Extract the data below and repeat it verbatim, everything from the line containing "Task: Select the pen and laser pointer tool" down to the line containing "Action: click(x=6, y=160)", both included.

--------

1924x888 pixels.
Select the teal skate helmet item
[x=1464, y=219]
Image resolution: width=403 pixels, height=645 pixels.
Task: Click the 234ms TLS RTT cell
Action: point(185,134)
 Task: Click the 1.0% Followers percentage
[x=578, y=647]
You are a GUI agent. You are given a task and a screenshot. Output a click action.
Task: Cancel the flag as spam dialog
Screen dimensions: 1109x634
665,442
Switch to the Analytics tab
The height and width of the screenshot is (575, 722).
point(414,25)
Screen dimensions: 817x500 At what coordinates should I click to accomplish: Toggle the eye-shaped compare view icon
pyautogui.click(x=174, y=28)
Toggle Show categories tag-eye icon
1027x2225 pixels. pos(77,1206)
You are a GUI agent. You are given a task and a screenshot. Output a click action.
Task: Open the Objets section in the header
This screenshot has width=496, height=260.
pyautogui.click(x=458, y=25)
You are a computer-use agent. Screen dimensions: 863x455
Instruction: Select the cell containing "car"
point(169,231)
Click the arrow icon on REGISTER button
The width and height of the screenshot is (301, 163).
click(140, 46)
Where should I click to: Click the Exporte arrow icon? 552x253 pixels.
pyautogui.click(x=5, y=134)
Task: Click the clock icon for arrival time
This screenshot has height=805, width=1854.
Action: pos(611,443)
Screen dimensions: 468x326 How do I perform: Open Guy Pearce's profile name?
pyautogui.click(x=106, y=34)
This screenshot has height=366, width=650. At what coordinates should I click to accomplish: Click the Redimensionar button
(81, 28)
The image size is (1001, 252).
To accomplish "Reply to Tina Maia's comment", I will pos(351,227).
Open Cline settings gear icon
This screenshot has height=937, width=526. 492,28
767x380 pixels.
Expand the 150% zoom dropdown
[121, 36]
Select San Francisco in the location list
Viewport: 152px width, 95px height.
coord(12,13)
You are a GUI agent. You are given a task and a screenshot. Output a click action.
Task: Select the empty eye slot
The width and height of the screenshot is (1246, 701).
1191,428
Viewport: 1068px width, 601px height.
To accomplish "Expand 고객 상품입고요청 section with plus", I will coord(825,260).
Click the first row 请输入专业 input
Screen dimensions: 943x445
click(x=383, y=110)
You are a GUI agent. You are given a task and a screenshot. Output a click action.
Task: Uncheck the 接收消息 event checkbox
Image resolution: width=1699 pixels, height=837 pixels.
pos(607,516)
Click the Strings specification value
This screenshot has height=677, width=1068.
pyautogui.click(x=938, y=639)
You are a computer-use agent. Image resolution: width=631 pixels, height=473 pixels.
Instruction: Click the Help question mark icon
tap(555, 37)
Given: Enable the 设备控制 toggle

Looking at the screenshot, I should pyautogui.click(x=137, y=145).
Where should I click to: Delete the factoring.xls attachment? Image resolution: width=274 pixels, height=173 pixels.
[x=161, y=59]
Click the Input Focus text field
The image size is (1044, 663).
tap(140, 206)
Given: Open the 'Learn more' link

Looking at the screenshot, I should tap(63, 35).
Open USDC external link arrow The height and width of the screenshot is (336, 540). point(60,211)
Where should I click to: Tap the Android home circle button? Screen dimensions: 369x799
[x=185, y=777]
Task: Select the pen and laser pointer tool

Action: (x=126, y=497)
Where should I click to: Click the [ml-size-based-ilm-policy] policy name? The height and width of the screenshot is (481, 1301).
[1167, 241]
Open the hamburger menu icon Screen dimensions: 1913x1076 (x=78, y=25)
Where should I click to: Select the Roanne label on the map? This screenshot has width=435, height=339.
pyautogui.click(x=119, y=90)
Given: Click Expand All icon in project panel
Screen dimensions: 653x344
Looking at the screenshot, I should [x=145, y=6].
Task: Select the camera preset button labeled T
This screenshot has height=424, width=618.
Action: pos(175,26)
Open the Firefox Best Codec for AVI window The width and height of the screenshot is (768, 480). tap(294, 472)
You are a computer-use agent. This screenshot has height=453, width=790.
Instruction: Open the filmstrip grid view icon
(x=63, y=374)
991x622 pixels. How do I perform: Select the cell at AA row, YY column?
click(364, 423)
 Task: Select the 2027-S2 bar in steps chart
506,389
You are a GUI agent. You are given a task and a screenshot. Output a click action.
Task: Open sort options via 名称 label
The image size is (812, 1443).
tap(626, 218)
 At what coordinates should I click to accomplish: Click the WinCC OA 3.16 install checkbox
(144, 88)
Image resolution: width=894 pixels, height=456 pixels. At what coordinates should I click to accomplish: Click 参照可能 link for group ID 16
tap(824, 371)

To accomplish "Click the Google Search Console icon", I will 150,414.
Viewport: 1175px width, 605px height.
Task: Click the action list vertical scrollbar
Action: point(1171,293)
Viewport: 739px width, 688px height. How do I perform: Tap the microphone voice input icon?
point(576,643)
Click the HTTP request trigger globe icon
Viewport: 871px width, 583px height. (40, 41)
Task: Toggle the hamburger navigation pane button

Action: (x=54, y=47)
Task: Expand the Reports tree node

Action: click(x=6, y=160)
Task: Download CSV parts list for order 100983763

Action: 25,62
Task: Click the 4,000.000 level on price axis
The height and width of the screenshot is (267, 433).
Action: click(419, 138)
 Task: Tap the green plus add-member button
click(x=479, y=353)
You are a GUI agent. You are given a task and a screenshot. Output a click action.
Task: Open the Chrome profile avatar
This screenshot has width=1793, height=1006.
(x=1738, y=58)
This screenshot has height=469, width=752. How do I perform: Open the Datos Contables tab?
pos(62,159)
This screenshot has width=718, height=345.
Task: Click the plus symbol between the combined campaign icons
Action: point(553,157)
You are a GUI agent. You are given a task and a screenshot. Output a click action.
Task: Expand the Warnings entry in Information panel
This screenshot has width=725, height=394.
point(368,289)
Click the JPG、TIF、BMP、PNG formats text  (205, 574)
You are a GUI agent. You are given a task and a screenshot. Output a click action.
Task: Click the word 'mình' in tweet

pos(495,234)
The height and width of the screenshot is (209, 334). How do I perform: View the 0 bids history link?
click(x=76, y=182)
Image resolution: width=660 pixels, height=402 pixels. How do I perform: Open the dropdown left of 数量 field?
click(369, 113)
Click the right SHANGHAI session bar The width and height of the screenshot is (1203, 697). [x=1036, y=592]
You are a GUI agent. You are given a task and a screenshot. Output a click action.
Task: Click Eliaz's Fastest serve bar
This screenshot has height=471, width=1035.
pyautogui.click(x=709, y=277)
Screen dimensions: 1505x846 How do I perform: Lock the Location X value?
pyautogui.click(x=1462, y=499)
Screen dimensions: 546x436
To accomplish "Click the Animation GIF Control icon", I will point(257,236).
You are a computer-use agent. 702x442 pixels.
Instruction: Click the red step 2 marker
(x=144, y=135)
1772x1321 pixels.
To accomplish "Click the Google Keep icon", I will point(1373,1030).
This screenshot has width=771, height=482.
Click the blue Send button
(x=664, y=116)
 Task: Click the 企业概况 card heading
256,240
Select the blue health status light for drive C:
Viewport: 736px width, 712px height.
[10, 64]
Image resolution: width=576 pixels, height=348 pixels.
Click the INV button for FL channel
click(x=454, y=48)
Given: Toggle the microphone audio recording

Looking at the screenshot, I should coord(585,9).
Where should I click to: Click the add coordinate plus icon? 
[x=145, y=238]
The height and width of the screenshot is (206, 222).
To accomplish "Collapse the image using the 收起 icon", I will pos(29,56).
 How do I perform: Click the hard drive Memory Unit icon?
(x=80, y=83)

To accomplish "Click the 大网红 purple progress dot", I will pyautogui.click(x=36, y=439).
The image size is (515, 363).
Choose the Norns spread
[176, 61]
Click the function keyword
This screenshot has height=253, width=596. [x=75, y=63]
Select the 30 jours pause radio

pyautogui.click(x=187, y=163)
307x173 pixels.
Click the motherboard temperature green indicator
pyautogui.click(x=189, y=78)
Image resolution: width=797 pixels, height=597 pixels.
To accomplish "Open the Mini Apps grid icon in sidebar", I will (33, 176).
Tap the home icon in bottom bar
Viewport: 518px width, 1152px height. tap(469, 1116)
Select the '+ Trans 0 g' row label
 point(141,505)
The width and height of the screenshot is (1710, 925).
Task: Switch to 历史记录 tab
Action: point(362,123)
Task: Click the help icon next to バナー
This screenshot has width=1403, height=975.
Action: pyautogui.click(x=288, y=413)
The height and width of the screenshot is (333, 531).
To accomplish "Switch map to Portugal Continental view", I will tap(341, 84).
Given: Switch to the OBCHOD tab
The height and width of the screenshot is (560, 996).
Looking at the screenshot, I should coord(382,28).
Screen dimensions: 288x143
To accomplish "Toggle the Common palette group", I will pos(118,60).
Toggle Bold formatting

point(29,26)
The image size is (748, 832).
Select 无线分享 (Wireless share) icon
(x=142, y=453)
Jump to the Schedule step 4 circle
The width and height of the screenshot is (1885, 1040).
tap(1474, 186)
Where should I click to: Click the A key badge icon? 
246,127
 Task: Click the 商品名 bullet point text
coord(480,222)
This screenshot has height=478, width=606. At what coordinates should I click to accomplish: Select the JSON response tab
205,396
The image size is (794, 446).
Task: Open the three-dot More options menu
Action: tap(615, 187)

--------

→ **Output**
Task: Select the pen and laser pointer tool

Action: (x=126, y=497)
Where should I click to: Click the [ml-size-based-ilm-policy] policy name? The height and width of the screenshot is (481, 1301).
[1167, 241]
Open the hamburger menu icon Screen dimensions: 1913x1076 (x=78, y=25)
Where should I click to: Select the Roanne label on the map? This screenshot has width=435, height=339.
pyautogui.click(x=119, y=90)
Given: Click Expand All icon in project panel
Screen dimensions: 653x344
Looking at the screenshot, I should [x=145, y=6].
Task: Select the camera preset button labeled T
This screenshot has height=424, width=618.
Action: pos(175,26)
Open the Firefox Best Codec for AVI window The width and height of the screenshot is (768, 480). tap(294, 472)
You are a computer-use agent. This screenshot has height=453, width=790.
Instruction: Open the filmstrip grid view icon
(x=63, y=374)
991x622 pixels. How do I perform: Select the cell at AA row, YY column?
click(364, 423)
 Task: Select the 2027-S2 bar in steps chart
506,389
You are a GUI agent. You are given a task and a screenshot. Output a click action.
Task: Open sort options via 名称 label
The image size is (812, 1443).
tap(626, 218)
 At what coordinates should I click to accomplish: Click the WinCC OA 3.16 install checkbox
(144, 88)
Image resolution: width=894 pixels, height=456 pixels. At what coordinates should I click to accomplish: Click 参照可能 link for group ID 16
tap(824, 371)

To accomplish "Click the Google Search Console icon", I will 150,414.
Viewport: 1175px width, 605px height.
Task: Click the action list vertical scrollbar
Action: point(1171,293)
Viewport: 739px width, 688px height. How do I perform: Tap the microphone voice input icon?
point(576,643)
Click the HTTP request trigger globe icon
Viewport: 871px width, 583px height. (40, 41)
Task: Toggle the hamburger navigation pane button

Action: (x=54, y=47)
Task: Expand the Reports tree node

Action: click(x=6, y=160)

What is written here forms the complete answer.